A cold, deep chill washed over Vance. He stared at the masked squad, and then back at Sterling. Once they'd bled together. Survived Initiation side by side in the Crimson Woods.

"We made a deal," Vance growled, anger trembling in his voice. "I bring you the routes, I get the Watcher. Syndicate agreed."

"The Syndicate let you dream," Sterling replied, like he was explaining something obvious. "You got too strong, Vance. Too independent. Worst of all, you cared about loyalty. Loyalty's poison here. Only power matters. I'm taking the Core. That'll guarantee my ascension. And you—well, you get to die a hero. A tragic casualty, slaughtered by the beast."

Sterling gave a signal. The execution squad aimed their Arc-Rifles, plasma charging—a low hum tangled with the Watcher's relentless ticks.

Vance felt it then—done. Outmatched, out of energy, out of hope. They'd played him. All those years clawing up the ranks, barely surviving, and in the end, betrayed by people he'd sworn to dismantle.

He looked at Sterling. Then past him, at the pulsing golden core in the Watcher's chest.

If I don't get a future, he thought, despair freezing into something ruthless. Cold resolve.

"You think you've won?" Vance breathed, voice just above a whisper.

Sterling's smile faded. "Kill him."

Vance didn't brace. Instead, he poured everything he had left into his legs. He shot forward—not at Sterling, but at the Watcher.

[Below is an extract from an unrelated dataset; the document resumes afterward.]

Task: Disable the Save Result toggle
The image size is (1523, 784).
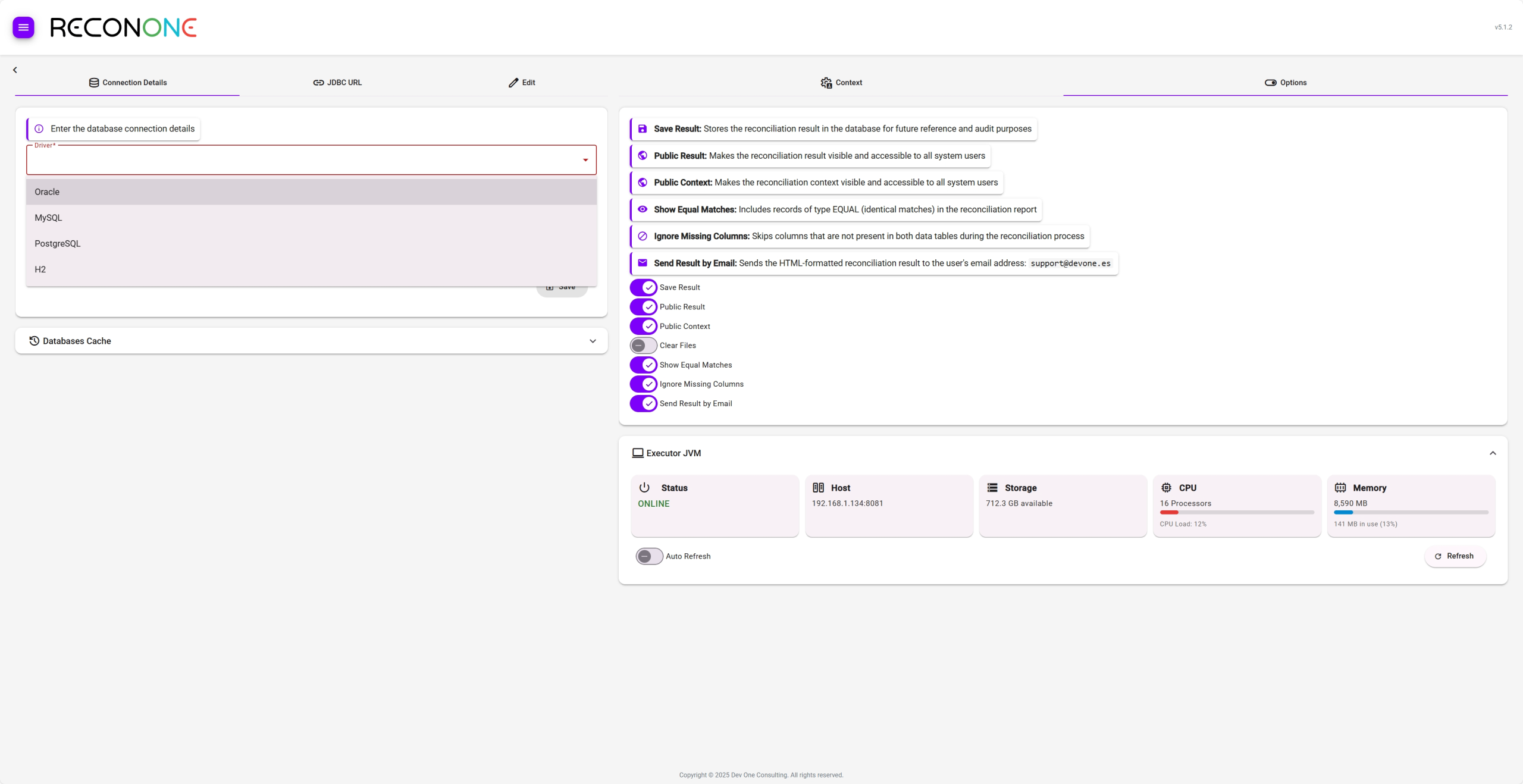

The beast shrieked, metal grinding, as Vance slammed his blood-soaked hand into the fissure in its chest. His fingers dug into the unstable core.

"Vance, don't!" Sterling shouted, panic cracking his voice. "Pull him off!"

Vance ignored him. He didn't try for safety. Didn't try to sync his DNA. He grabbed the core, forcing his dying energy straight in—pushing it past its threshold.

He made it explode.

"Neither do you," Vance snarled, eyes locked on Sterling's.

The world didn't burn. It shattered.

Colors screamed. Plasma bolts froze in midair, Sterling's face warped and stretched and his roar tumbled backward, hollow and monstrous. The cavern collapsed, reality folded inward, crushing everything down to molecules. Vance felt himself tearing apart—soul shredded by clockwork and starlight.

He fell into nothing.

And then—hard landing.

GASP.

Vance jerked upright, desperate for air. He sprawled back, scrambling for a sword that wasn't there, pressing against a wall. Heart hammering, eyes wild.

Ash. Ticking. Explosion.

Blink.

No copper air. No Watcher. Just that sting of industrial pine cleaner. Overhead, a busted fluorescent tube flickered.

He lowered his hands. They trembled. But they were unscarred. The old wyvern burn, the one etched into his arm years ago—gone.

He was perched on a lumpy mattress in a tiny, sterile room. Walls peeling. Traffic noise faint through a grimy window.

Vance dragged himself over the side of the bed. His body felt light. Weak. No more mutant muscle, no powerful armor—just skin, thin as it was years before.

He staggered to a small mirror above the sink.

The face staring back was almost unrecognizable—sharp, young, untouched by Syndicate brutality. No bags under the eyes. He looked nineteen.

Hands gripped the sink edge, mind racing. Then, the calendar on the battered desk caught his eye.

September 14th. Five years ago, down to the day.

Breath caught. Every Siphon knew this date. Global Initiation. The gates to the Fracture opening up, new recruits flooding in. The same day his old life ended, and the Vanguard's leash slipped around his neck.

Letting go of the sink, he stepped back. A slow smile crept across his face—something dangerous, almost feral.

He wasn't dead. The Watcher hadn't erased him—it had flung him backward, reset the clock. Sterling Prescott, the betrayals, the Syndicate's wars—all of it hadn't happened yet.

Vance stared at his clean hands. Weak, yeah. But he had something stronger than armor: five years' worth of secrets burned into his brain. Every resource cache, every hidden power, every dirty trick they'd use to claw their way to dominance.

"You wanted to play god, Sterling," Vance whispere

d, the empty room swallowing his words. "Let's see how you deal with a devil who already knows how you die."